Halep, 29, needed time to find the keys to playing her best when it matters most. Her counterpunching game demands great focus and a high work rate. She is now a major threat on all surfaces. Her straight-set victory over Serena Williams on grass in last year’s Wimbledon final was her most immaculate performance under major pressure.
“That match was perfect,” she said this week.
But clay remains her most natural habitat, even if she also played often on hardcourts growing up in Romania.
“In our nation, the tradition is clay, and she of course got on it very early,” said Virginia Ruzici, the 1978 French Open champion from Romania who has been Halep’s longtime manager. “It is the surface she adapts to most easily. She knows how to move on it, how to slide into the ball.”
Halep has had even more time than usual on clay in this strange, disrupted season. After winning a title in Dubai in February, she needed an extended break because of a foot injury but that turned into a six-month break when the coronavirus pandemic shut down the tour and much of the rest of the sports world.
She let her foot heal and did not play tennis at all for two months and has only been training or competing on clay since returning. She skipped the abbreviated hardcourt season and the U.S. Open because of concerns about traveling.
Despite that decision, she was still eager to come back.
“The pandemic actually showed me how much I love tennis and how much I want to get back on tour,” she said.
She has yet to lose since the restart, winning the Prague Open and Italian Open and extending her clay-court winning streak to 13 on Friday. Next up: a fourth-round match with another teenager, 19-year-old Iga Swiatek of Poland.
Halep said she has continued to work hard on not letting her sense of well-being depend too much on her results.
“The pandemic helped me a lot to change this inside myself,” she said. “I saw that the bigger problems are in normal life, not in our sport. So we have the privilege to play these beautiful and great tournaments. So I relaxed in some way.”
Halep acknowledged that this state of grace was not guaranteed to last. “Might be changed in next year, only a few months,” she said. “But for the moment I have learned also to live in the present, so I enjoy the time and I have learned so many things from the pandemic which I want to keep.”

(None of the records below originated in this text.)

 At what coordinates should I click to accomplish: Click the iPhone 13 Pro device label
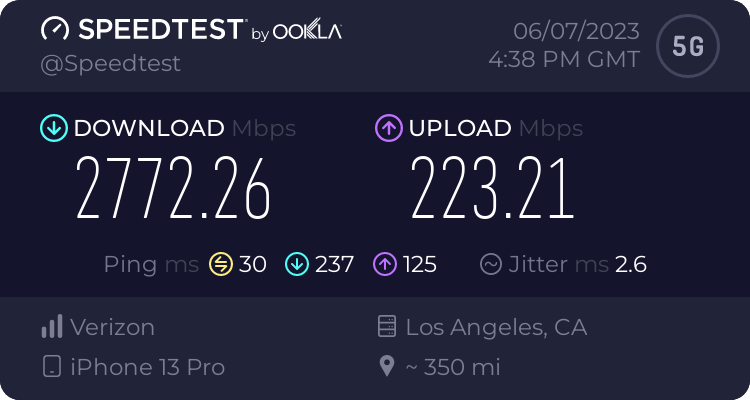click(147, 367)
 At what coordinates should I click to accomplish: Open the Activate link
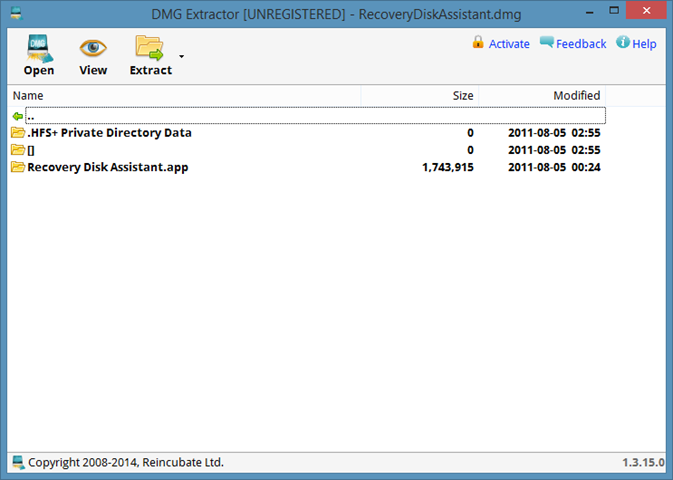tap(509, 44)
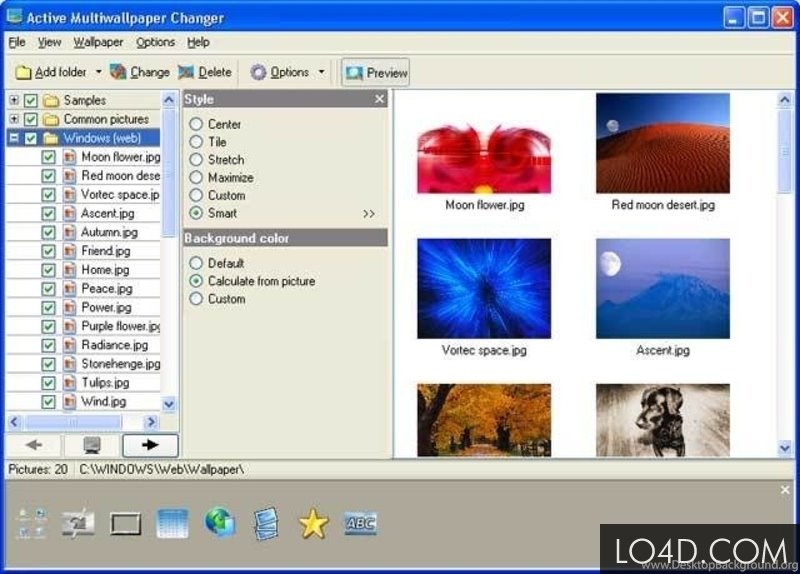
Task: Click the gold star icon in bottom bar
Action: (x=313, y=523)
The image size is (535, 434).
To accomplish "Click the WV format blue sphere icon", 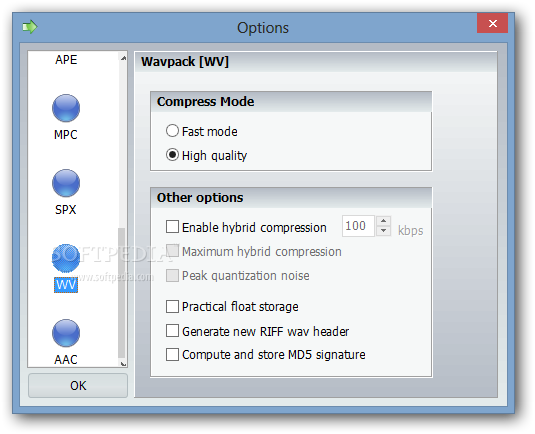I will (66, 258).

Focusing on the tournament at hand seems particularly appropriate at this French Open. The men’s tour still has big events ahead this year, including the ATP Finals in London. But the women’s tour has canceled its finals this year, scheduled to be held in Shenzhen, China, and confirmed on Friday that it will not move the tournament elsewhere in 2020.
Some tennis stars have already checked out for the season. Barty skipped both the U.S. Open and the French Open because of concerns about having to quarantine and being able to prepare properly.
Halep chose to make Paris her only major target, and on Friday as she eagerly read the flow of the play on clay like an expert, that looked like the right move.